Welcome!

@DevOpsSummit Authors: Carmen Gonzalez, Mehdi Daoudi, Yeshim Deniz, Pat Romanski, Elizabeth White

Related Topics: @DevOpsSummit, Linux Containers, Containers Expo Blog

@DevOpsSummit: Blog Feed Post

Docker Swarm | @DevOpsSummit #DevOps #API #Docker #Microservices

Docker Swarm distributes containers to multiple nodes using various deployment strategies in the cluster scheduler

Docker Swarm: Collecting Metrics, Events and Logs
By Stefan Thies

Docker Swarm is a cluster manager for Docker.  When accessed via the Docker API by Docker API Clients or Docker command line tools, a Docker Swarm cluster looks just like a single Docker Host.  Docker Swarm distributes containers to multiple nodes using various deployment strategies in the cluster scheduler.

Having in mind that a Swarm cluster looks like a single Docker Host from the API point of view, it should be very easy to monitor Docker Swarm with existing Docker monitoring tools!  Connecting a monitoring agent to the Swarm Master API endpoint should do the job, right? The Sematext Docker Agent could simply collect all container metrics, events and all logs from the Swarm Master - should be a piece of cake. Hmm, but could there a gotcha?  It turns out there is more than one:

  • If we deploy a single monitoring agent to the master node, it would miss host metrics for all other nodes because the Docker API doesn't provide any host metrics. We could also not see how much memory, disk space or CPU the Docker Swarm node itself consumes. Solution: deploy the monitoring agents to each node for collecting the metrics locally.
  • Assuming a larger cluster with a high volume of logs, events and metrics to collect, a single monitoring agent connected to the the master node would need to handle all operational data of the cluster.  This would work for a small cluster but such an architecture would obviously be destined for failure on larger clusters.  Guess what the solution is? It's much better having an agent running on each node and distributing the monitoring and logging work over all nodes. If you do it right from the beginning, there is no need to change the deployment strategy later, when the cluster scales out.

DockerSwarmMonitoring

Monitoring container running on each Docker node

In the following example we assume that the master and agent nodes have the UNIX socket enabled in Docker daemon settings. This can be achieved by using -engine-env ‘DOCKER_OPTS="-H unix:///var/run/docker.sock"‘ in the docker-machine create command. Use this Github Gist to create a Docker-Swarm Cluster with with enabled UNIX sockets. Later, we will see this helps simplify the deployment of any tool that needs to connect to the local Docker daemon - including monitoring and logging containers.

Let's see how to deploy Sematext Agent to each node in a Docker Swarm Cluster with UNIX socket enabled in Docker-Daemon as just described.
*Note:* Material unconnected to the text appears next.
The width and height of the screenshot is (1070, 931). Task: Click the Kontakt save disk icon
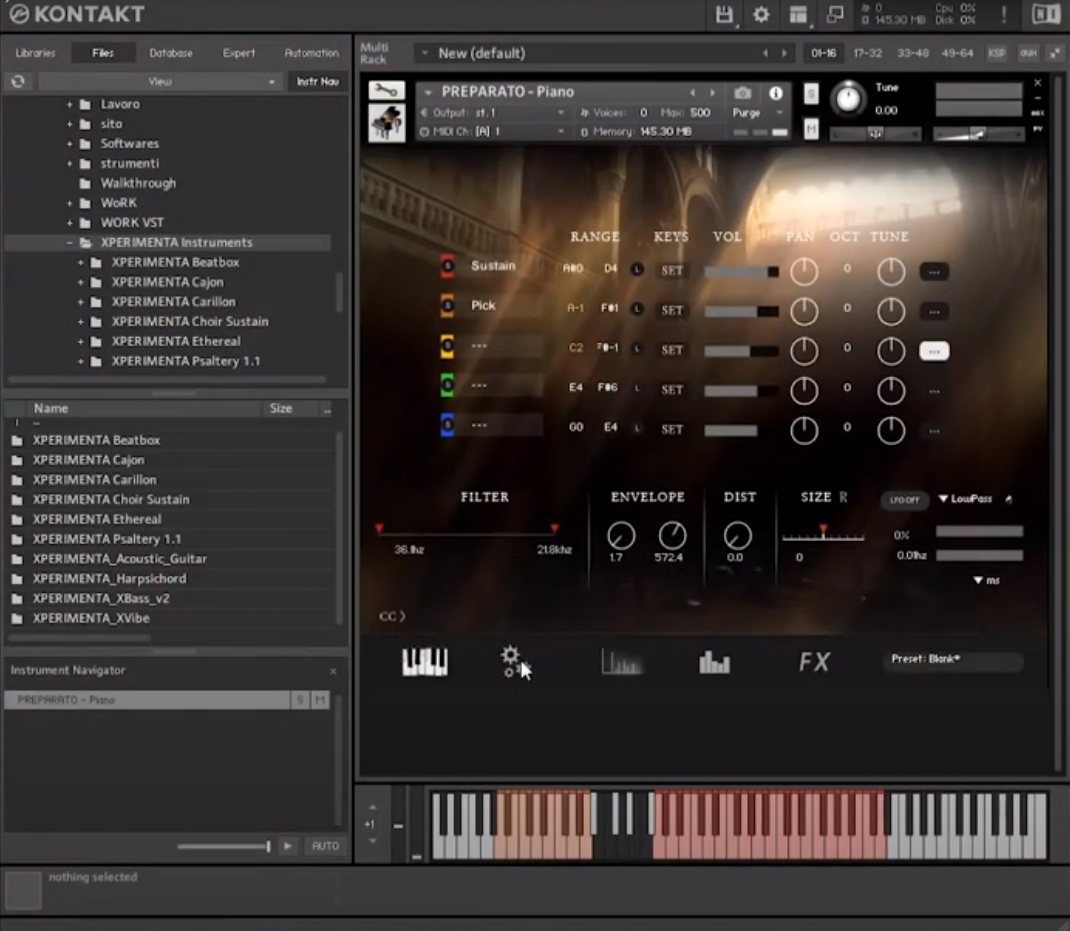click(723, 15)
When we started to work on Swarm Monitoring our first question was "Does Docker Swarm provide a deployment strategy for running exactly one instance of a service on each node?" We checked the documentation, but no dice.  We found strategies like "spread, binpack, and random" (see https://docs.docker.com/swarm/scheduler/strategy/), but none of them would guarantee exactly one instance of a service on each node. The "spread" strategy spreads the containers evenly over all hosts. The "binpack" strategy fills up one node after another with containers, while "random" spreads containers randomly to nodes. There was seemingly no strategy suitable for monitoring services running only once on each node.

So how can we distribute the monitoring container to each host using Docker Swarm instead of bash script iterating over all nodes?  It turns out it's possible to define an affinity to ensure that containers that should run on the same host are scheduled together. In our case we use "anti-affinity" in the deployment strategy, which instructs Swarm not to deploy the container with Sematext Agent to hosts that already have that container running. In other words, it tells Docker Swarm to run no more than one Sematext Agent container on each Docker host.  To do that we define a docker-compose.yml file with the "anti-affinity" specified in the container environment section:

sematext-agent:
image: 'sematext/sematext-agent-docker:latest' environment:
- LOGSENE_TOKEN=3b549a2c-653a-4832-xxx
- SPM_TOKEN=fe31fc3a-4660-47c6-xxx
- affinity:container!=sematext-agent*
privileged: true
restart: always
volumes:
- '/var/run/docker.sock:/var/run/docker.sock'

Finally, we use the docker-compose command to scale out the Sematext Docker Agent and deploy it to all Swarm cluster nodes.  To do that we run:

eval $(docker-machine env swarm-master --swarm)
docker-compose up -d
# scale is == num nodes
docker-compose scale sematext-agent=$(docker-machine ls | grep swarm | grep Running | wc -l)

After running the above commands, Sematext Docker Agent will be running on each node and within a minute you will receive Host and Container Metrics for all containers, all their Logs and all Docker events from all nodes in your Docker Swarm cluster.  Complete visibility!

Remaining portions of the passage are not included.